Stated task A:
Name every national team mentioned in the Euro 2020 match preview.
Stated task B:
Write a continuation of the Euro 2020 Portugal–Hungary preview, picking up after its final sentence.

*** Source extract ***

It’s Group of Death day at Euro 2020 and there’s some extraordinary attacking quality on show…
Ronaldo to break European Championship record
Portugal take on the pre-determined Group of Death whipping boys in their first game. It’s not a must-win game for the reigning champions, but anything other than three points hands Germany and France a huge early advantage.
Cristiano Ronaldo is very likely to become the outright top scorer in European Championship history this summer; he’s currently level on nine with Michel Platini. If Portugal go deep in this tournament, Cristiano Ronaldo could end it as the greatest international goalscorer of all time; he needs just five more to match Ali Daei’s 109. The Portuguese trophy collector scored 11 goals in six games in qualifying.
Arguably Hungary’s best player, Dominik Szoboszlai of RB Leipzig, has been left at home through injury which reduces their attacking threat significantly. He notched four goals and eight assists in just 11 starts in the Bundesliga before he was forced to miss the rest of the season. Giant striker and captain Adam Szalai will look to ruffle some feathers up front, but getting players in and around him will be the key.
When these two met at Euro 2016, with Portugal needing a draw to qualify from their group with Hungary, Ronaldo scored two and assisted the other as his side came from behind three times to draw 3-3.
It should be plainer sailing for Portugal this time, who are longer in the tooth and have superior skill and talent in the team now compared to that of 2016. Hungary will need to reduce the spaces between the lines to limit the impact of the likes of Bruno Fernandes, Bernardo Silva and Joao Felix. Do that and it could be a tight one, but this is an international tournament, so… Ronaldo.

*** Excerpted records ***

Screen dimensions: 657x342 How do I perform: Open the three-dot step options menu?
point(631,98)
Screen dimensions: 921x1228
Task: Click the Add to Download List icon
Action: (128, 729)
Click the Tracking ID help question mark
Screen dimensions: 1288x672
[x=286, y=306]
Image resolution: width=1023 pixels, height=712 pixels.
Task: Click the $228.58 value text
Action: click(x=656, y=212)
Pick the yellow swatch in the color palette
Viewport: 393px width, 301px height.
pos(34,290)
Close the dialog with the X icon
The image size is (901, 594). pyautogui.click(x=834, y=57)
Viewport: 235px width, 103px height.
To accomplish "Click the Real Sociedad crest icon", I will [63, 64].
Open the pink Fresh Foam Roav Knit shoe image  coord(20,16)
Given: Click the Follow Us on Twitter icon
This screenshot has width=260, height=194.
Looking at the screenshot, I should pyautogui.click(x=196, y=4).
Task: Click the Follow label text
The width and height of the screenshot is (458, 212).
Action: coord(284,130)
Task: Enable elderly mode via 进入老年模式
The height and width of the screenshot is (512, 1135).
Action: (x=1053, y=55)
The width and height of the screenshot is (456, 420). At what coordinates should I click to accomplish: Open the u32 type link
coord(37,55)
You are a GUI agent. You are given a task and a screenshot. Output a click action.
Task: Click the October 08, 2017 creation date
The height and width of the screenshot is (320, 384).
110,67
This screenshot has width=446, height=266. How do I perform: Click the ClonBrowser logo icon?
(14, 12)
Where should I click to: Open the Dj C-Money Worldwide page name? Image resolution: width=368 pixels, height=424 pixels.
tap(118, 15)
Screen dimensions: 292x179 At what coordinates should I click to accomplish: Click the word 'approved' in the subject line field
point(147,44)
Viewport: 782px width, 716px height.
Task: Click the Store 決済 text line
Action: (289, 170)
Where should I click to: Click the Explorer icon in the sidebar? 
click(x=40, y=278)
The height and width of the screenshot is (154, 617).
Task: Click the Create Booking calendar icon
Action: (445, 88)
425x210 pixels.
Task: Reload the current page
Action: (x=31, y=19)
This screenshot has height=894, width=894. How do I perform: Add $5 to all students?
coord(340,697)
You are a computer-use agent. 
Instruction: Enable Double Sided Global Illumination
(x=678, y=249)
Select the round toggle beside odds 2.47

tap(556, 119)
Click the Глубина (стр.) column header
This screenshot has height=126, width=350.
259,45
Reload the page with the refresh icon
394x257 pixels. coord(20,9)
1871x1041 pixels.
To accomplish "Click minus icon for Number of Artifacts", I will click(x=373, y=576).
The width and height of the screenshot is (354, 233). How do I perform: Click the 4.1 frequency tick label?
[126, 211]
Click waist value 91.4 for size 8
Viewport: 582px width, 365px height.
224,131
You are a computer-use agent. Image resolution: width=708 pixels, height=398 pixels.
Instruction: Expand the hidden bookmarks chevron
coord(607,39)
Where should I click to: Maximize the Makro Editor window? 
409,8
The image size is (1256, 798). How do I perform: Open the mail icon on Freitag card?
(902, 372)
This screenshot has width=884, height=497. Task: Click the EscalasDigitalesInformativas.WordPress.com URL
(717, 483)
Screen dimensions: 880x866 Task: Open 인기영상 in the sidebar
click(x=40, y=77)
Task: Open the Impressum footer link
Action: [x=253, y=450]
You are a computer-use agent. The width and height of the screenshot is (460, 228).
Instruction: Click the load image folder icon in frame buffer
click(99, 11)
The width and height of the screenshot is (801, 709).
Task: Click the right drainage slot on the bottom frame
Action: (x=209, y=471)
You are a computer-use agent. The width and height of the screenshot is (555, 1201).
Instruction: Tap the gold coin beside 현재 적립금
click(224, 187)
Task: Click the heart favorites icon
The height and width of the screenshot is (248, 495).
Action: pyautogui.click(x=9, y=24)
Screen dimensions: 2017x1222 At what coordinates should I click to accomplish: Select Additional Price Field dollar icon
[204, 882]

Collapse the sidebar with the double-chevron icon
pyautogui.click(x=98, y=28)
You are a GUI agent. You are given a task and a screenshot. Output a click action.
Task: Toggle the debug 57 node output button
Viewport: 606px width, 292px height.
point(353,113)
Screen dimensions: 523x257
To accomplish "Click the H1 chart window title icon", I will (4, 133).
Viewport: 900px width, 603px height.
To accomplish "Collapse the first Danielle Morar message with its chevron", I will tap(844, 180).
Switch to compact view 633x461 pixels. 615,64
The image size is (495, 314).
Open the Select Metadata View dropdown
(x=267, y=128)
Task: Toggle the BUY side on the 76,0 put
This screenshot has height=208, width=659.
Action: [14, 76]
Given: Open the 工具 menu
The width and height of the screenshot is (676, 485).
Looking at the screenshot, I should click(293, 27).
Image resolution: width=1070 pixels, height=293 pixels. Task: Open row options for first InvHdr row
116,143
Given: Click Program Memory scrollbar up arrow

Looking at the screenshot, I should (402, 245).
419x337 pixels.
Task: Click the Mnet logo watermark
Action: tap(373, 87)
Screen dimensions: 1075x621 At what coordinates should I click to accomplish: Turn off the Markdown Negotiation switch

***

Response A:
Portugal, Germany, France, Hungary

Response B:
A ding-dong and a petering
France come into this tournament fancied by everyone, while Germany are something of a wild card. Anything other than the final would be deemed a failure for Didier Deschamps, who has extraordinary players to choose from, whereas neither success or failure would be a particular surprise for Joachim Low’s side.
France have a fearsome and well-balanced front three, with newly reinstated Karim Benzema likely to replace Olivier Giroud alongside Kylian Mbappe and Antoine Griezmann. The side has no real weaknesses and, of course, the experience of major tournament glory.
Germany’s hopes rest on their ability to control the middle ground. Ilkay Gundogan and Toni Kroos will likely be deployed in front of three centre-backs, with Joshua Kimmich and Robin Gosens providing width but also support in midfield up against Paul Pogba, N’Golo Kante and A.N.Autre, probably Adrien Rabiot.
Thomas Muller looks set to be deployed as a false nine having been welcomed back into the fold, and getting the ball into his feet – past Kante – for him to link with Kai Havertz and Serge Gnabry will be crucial to getting any joy.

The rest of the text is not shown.